For this simple exploration of recommender systems using recommenderlab
in R
, I focused on getting the techniques down properly and optimizing the parameters within the algorithms using `params = list(normalize=“some-method”, method=“some-method”), so that it was neither advantageous nor necessary to bring in more than a single ratings predictor.
With that in mind I chose to use rating
which is he overall rating for each restaurant in the data set. But I hope to revisit this model in the next assignment using more variables to see how it improves predicitions for such a small set.
To see if there was enhanced performance using different dissimilarity metrics and normalization equations, I did some testing across both sets as follows.
Dissimilarity Methods
Normalization Methods
Three separate error metrics were calculated for each pass with a dissimilary/normalization pair to see if they varied at all in magnitude or direction or change as the different models were explored.
Errors Metrics:
Observations: 1161
Features : 5
Type | Levels | Possible Values | |
---|---|---|---|
UserId | character | 138 | |
placeID | character | 130 | |
rating | numeric | 3 | 0,1,2 |
food_rating | numeric | 3 | 0,1,2 |
service_rating | numeric | 3 | 0,1,2 |
# Reading Data
food<- read.csv('data/rating_final.csv')
### Subsetting for Items, Users and Overall Rating
food_for_rec <- food[,c('userID', 'placeID', 'rating')]

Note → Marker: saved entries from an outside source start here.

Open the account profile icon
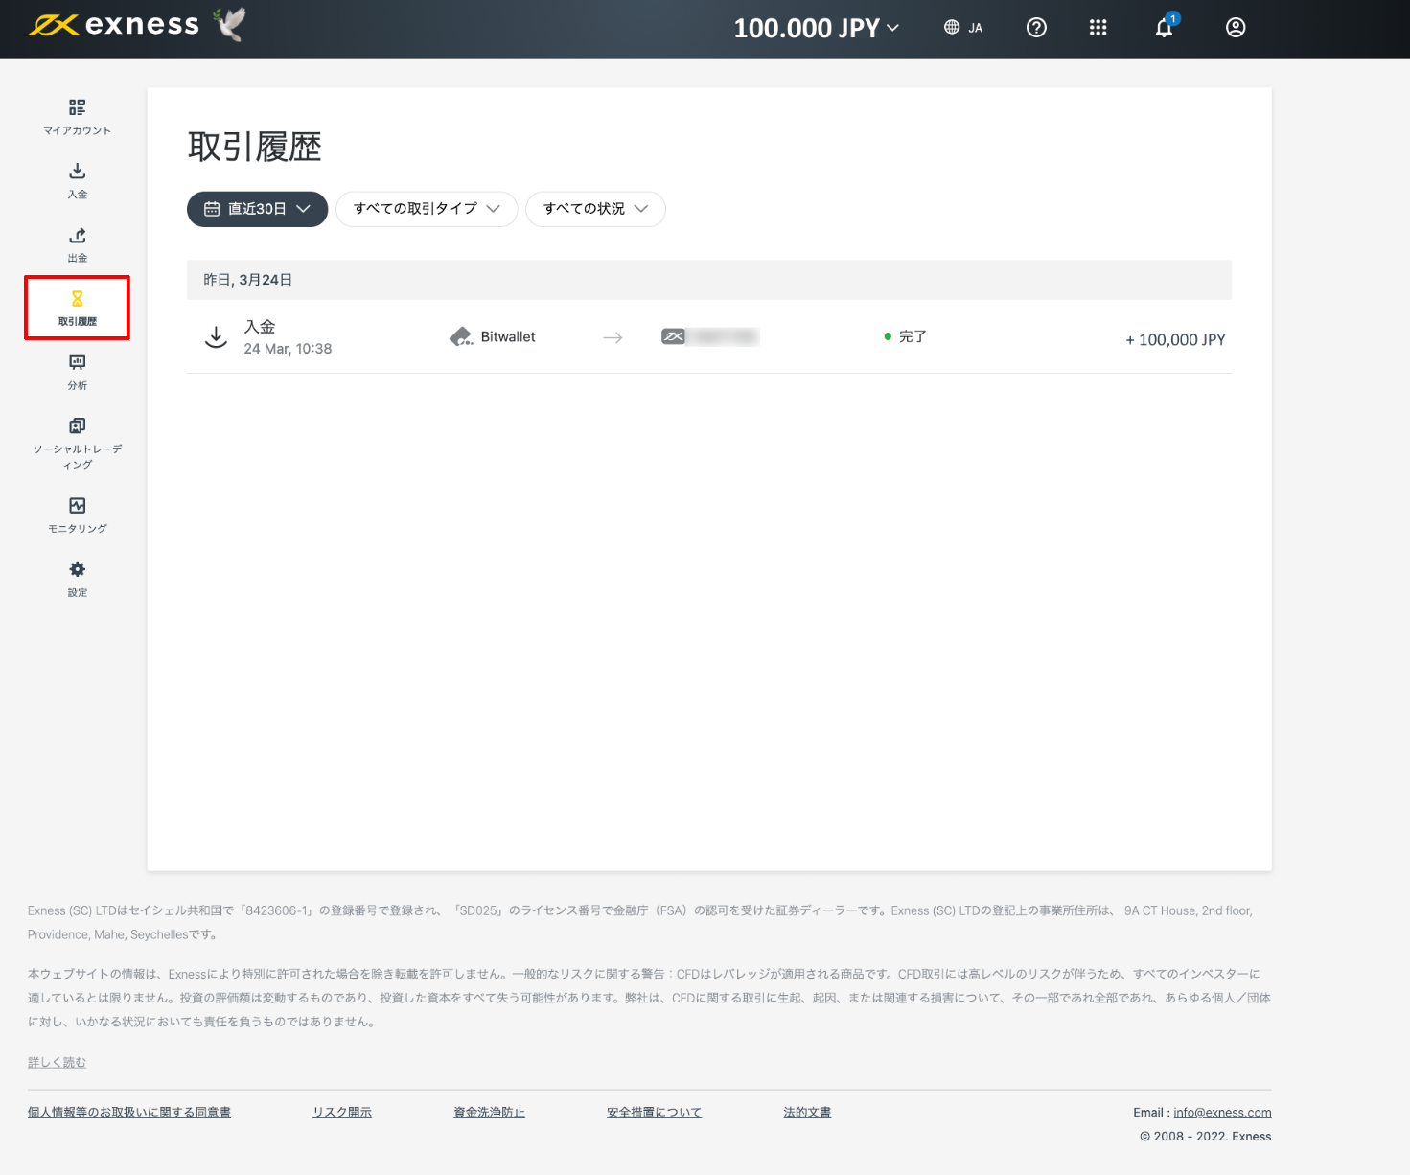This screenshot has height=1175, width=1410. tap(1235, 28)
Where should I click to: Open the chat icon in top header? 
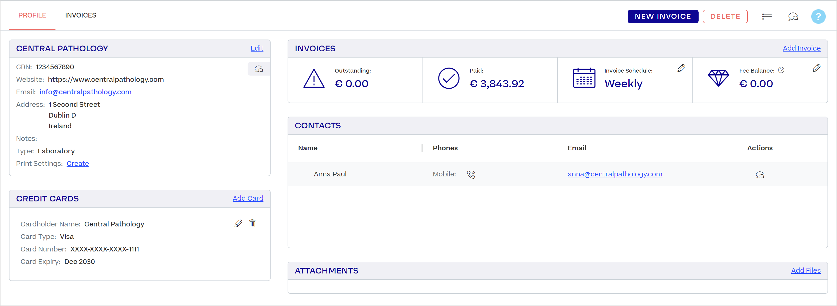(x=793, y=17)
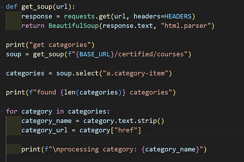The image size is (244, 162).
Task: Collapse the get_soup function definition
Action: pyautogui.click(x=2, y=7)
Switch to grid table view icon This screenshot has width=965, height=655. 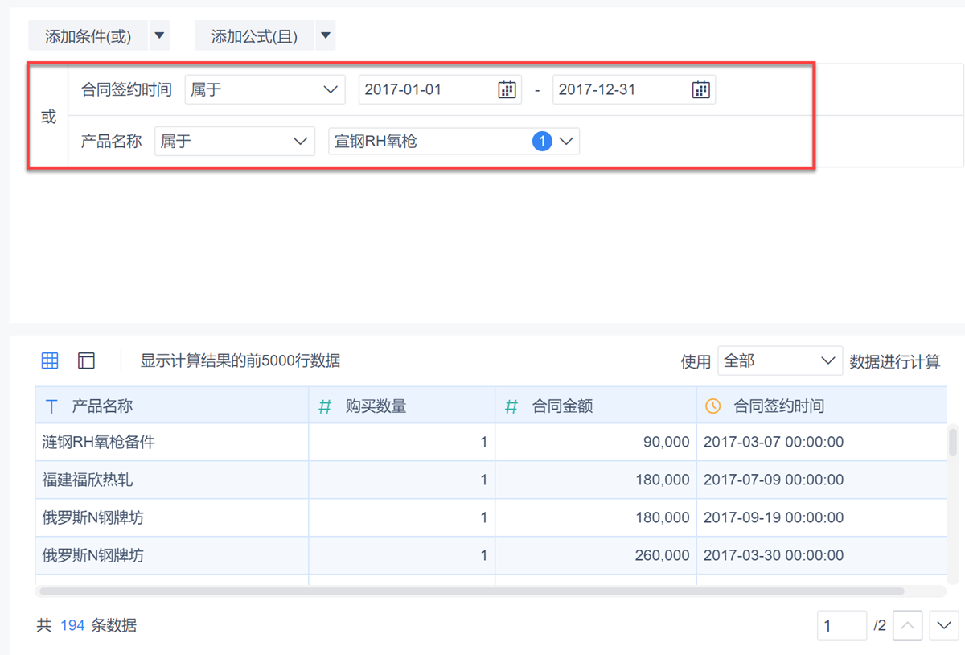[x=50, y=360]
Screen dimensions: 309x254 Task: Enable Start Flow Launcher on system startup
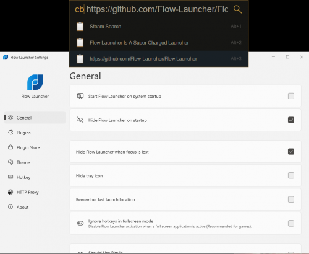coord(291,96)
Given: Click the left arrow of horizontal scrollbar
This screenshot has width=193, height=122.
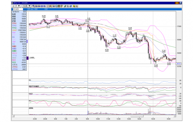Looking at the screenshot, I should coord(13,116).
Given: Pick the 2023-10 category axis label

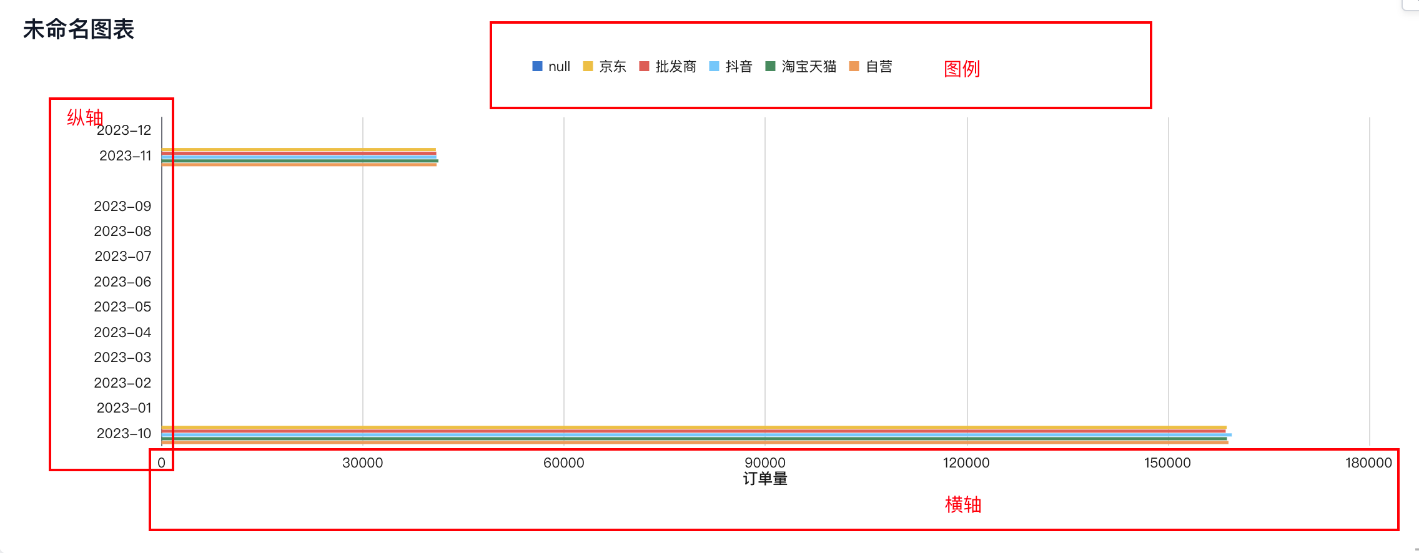Looking at the screenshot, I should click(124, 433).
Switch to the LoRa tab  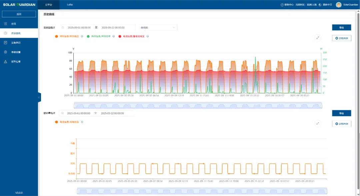pos(70,5)
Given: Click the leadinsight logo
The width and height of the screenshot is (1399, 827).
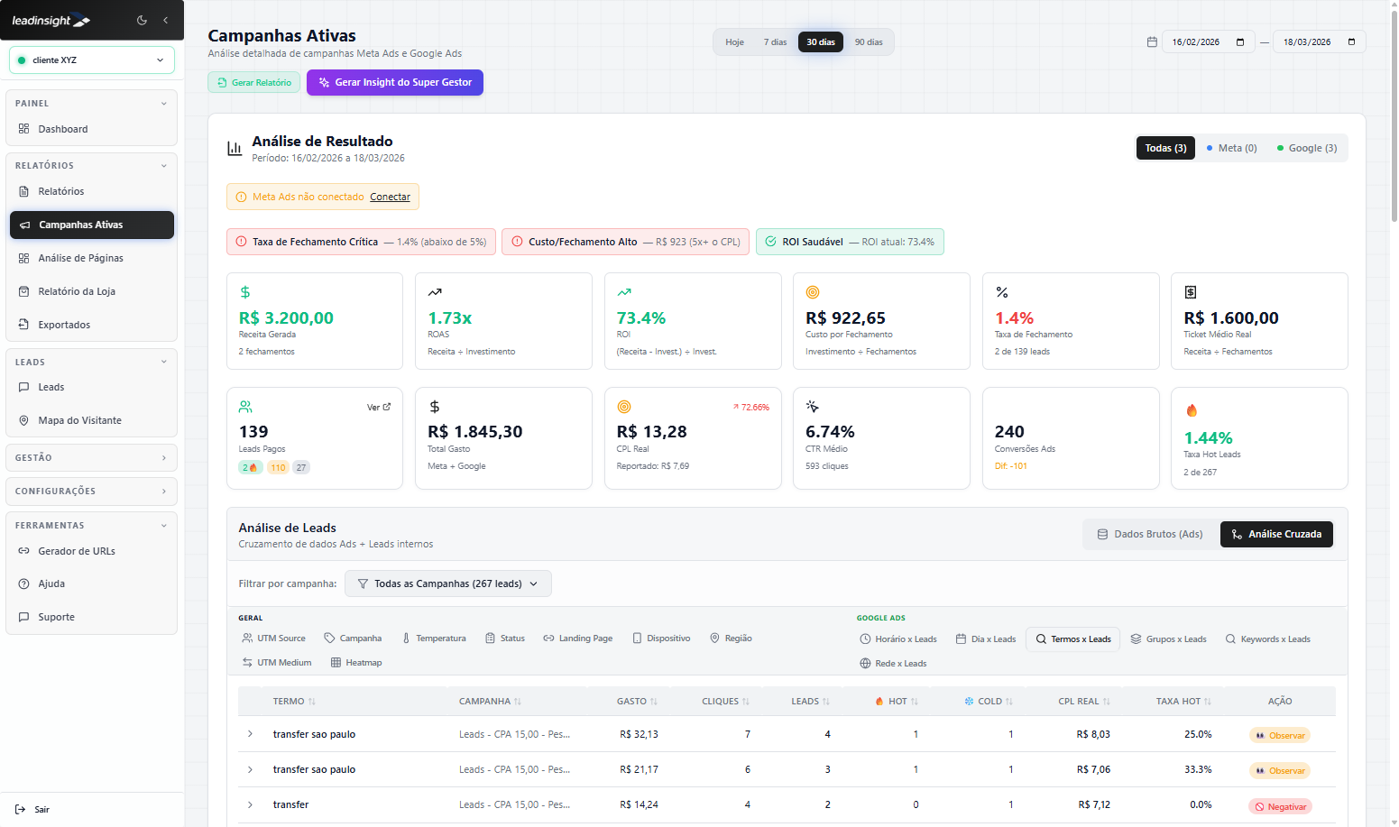Looking at the screenshot, I should tap(50, 20).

### Renaming for simplicity (and agreement with `recommenderlab conventions`)å
colnames(food_for_rec) <- c( 'user','item', 'rating')
## Going Wide
food_for_rec <- food_for_rec%>%
spread(key = item, value = rating)
# Extracting names for indexing the matrix
mat_names <- food_for_rec$user
restaurant_matrix <- as.matrix(food_for_rec)
# Adding index to matrix (user ID's)
rownames(restaurant_matrix) <- mat_names
## Making `recommenderlab` matrix
restaurants <- as(restaurant_matrix, 'realRatingMatrix')
This is a very sparse matrix with users in different geographic areas thus very few of our reviewers have reviewed more than 5-8 restauants.
According, this matrix is sparse, 5% of the fields host a review of 1 or 2. There may be challenges developing a useful predictor with so few reviewers and reviews for 130 locations. It will be important to test the minimum review size to see if it significanly affects the results.
For the follow comaprisons of item-based and user-based recommenders using recommenderlab
I tested the effectiveness using 5, 6, & 7 as minimum reviews per reviewer to see if the density of reviews or number of reviewers were more influential on the results.
Rating | Percent of Matrix |
---|---|
0 - No Review | 94.9 |
1 | 23.6 |
2 | 027.3 |
# Distribution Plot Zeros Removed
plot_ratings <- spread(food[,c("placeID","userID", 'rating')],
key =placeID, value = as.numeric(rating), fill = 0)
plot_ratings <- as.numeric(as.matrix(plot_ratings[,2:ncol(plot_ratings)]))
props <- prop.table(table(plot_ratings))
zero_ratings <- length(as.vector(plot_ratings[plot_ratings==0]))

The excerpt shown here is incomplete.